■ **The records**:
%%

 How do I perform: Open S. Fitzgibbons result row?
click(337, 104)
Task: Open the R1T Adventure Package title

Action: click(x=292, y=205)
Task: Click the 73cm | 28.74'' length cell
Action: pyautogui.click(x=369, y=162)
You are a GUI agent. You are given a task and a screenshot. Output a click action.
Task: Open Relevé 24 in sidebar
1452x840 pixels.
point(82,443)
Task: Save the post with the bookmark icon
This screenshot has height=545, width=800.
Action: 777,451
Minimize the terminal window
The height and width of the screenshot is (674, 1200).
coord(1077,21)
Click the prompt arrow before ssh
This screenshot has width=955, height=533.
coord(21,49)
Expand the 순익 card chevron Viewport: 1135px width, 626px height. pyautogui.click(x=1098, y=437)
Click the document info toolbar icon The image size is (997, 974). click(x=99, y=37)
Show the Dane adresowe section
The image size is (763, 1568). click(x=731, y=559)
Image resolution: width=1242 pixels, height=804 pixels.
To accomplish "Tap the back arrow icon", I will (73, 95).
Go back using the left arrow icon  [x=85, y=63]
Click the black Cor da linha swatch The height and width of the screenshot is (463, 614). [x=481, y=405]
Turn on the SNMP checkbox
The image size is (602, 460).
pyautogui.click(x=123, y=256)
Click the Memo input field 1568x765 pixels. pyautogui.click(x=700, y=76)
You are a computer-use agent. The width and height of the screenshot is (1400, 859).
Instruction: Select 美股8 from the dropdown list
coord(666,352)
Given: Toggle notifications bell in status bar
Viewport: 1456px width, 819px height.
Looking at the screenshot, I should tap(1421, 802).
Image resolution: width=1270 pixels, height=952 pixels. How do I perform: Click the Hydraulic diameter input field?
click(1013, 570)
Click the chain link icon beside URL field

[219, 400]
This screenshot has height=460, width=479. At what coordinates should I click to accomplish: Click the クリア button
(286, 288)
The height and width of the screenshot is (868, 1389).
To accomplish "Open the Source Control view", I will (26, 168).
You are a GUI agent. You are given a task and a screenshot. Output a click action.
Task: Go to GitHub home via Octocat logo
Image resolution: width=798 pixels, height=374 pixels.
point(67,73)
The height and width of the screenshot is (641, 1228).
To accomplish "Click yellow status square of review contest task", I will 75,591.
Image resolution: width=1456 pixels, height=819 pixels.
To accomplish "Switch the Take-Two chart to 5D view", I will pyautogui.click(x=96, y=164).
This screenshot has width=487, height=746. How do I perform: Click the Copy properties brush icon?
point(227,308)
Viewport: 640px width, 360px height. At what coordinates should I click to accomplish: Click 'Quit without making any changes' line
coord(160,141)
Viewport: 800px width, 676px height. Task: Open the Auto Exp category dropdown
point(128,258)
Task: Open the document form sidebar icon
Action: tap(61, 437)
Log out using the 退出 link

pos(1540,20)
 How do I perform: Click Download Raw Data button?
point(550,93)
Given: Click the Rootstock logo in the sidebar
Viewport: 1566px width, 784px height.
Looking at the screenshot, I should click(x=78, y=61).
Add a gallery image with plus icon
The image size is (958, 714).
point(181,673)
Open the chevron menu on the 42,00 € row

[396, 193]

%%

Reproduce all of the lines above, swapping each "Image resolution" for "Screenshot resolution" and changing nothing else.

 How do I perform: Open S. Fitzgibbons result row?
click(337, 104)
Task: Open the R1T Adventure Package title

Action: click(x=292, y=205)
Task: Click the 73cm | 28.74'' length cell
Action: pyautogui.click(x=369, y=162)
You are a GUI agent. You are given a task and a screenshot. Output a click action.
Task: Open Relevé 24 in sidebar
1452x840 pixels.
point(82,443)
Task: Save the post with the bookmark icon
This screenshot has height=545, width=800.
Action: 777,451
Minimize the terminal window
The height and width of the screenshot is (674, 1200).
coord(1077,21)
Click the prompt arrow before ssh
This screenshot has width=955, height=533.
coord(21,49)
Expand the 순익 card chevron Viewport: 1135px width, 626px height. pyautogui.click(x=1098, y=437)
Click the document info toolbar icon The image size is (997, 974). click(x=99, y=37)
Show the Dane adresowe section
The image size is (763, 1568). click(x=731, y=559)
Screenshot resolution: width=1242 pixels, height=804 pixels.
To accomplish "Tap the back arrow icon", I will (73, 95).
Go back using the left arrow icon  [x=85, y=63]
Click the black Cor da linha swatch The height and width of the screenshot is (463, 614). [x=481, y=405]
Turn on the SNMP checkbox
The image size is (602, 460).
pyautogui.click(x=123, y=256)
Click the Memo input field 1568x765 pixels. pyautogui.click(x=700, y=76)
You are a computer-use agent. The width and height of the screenshot is (1400, 859).
Instruction: Select 美股8 from the dropdown list
coord(666,352)
Given: Toggle notifications bell in status bar
Viewport: 1456px width, 819px height.
Looking at the screenshot, I should tap(1421, 802).
Screenshot resolution: width=1270 pixels, height=952 pixels. How do I perform: Click the Hydraulic diameter input field?
click(1013, 570)
Click the chain link icon beside URL field

[219, 400]
This screenshot has height=460, width=479. At what coordinates should I click to accomplish: Click the クリア button
(286, 288)
The height and width of the screenshot is (868, 1389).
To accomplish "Open the Source Control view", I will (26, 168).
You are a GUI agent. You are given a task and a screenshot. Output a click action.
Task: Go to GitHub home via Octocat logo
Screenshot resolution: width=798 pixels, height=374 pixels.
point(67,73)
The height and width of the screenshot is (641, 1228).
To accomplish "Click yellow status square of review contest task", I will 75,591.
Screenshot resolution: width=1456 pixels, height=819 pixels.
To accomplish "Switch the Take-Two chart to 5D view", I will pyautogui.click(x=96, y=164).
This screenshot has width=487, height=746. How do I perform: Click the Copy properties brush icon?
point(227,308)
Viewport: 640px width, 360px height. At what coordinates should I click to accomplish: Click 'Quit without making any changes' line
coord(160,141)
Viewport: 800px width, 676px height. Task: Open the Auto Exp category dropdown
point(128,258)
Task: Open the document form sidebar icon
Action: tap(61, 437)
Log out using the 退出 link

pos(1540,20)
 How do I perform: Click Download Raw Data button?
point(550,93)
Given: Click the Rootstock logo in the sidebar
Viewport: 1566px width, 784px height.
Looking at the screenshot, I should click(x=78, y=61).
Add a gallery image with plus icon
The image size is (958, 714).
point(181,673)
Open the chevron menu on the 42,00 € row

[396, 193]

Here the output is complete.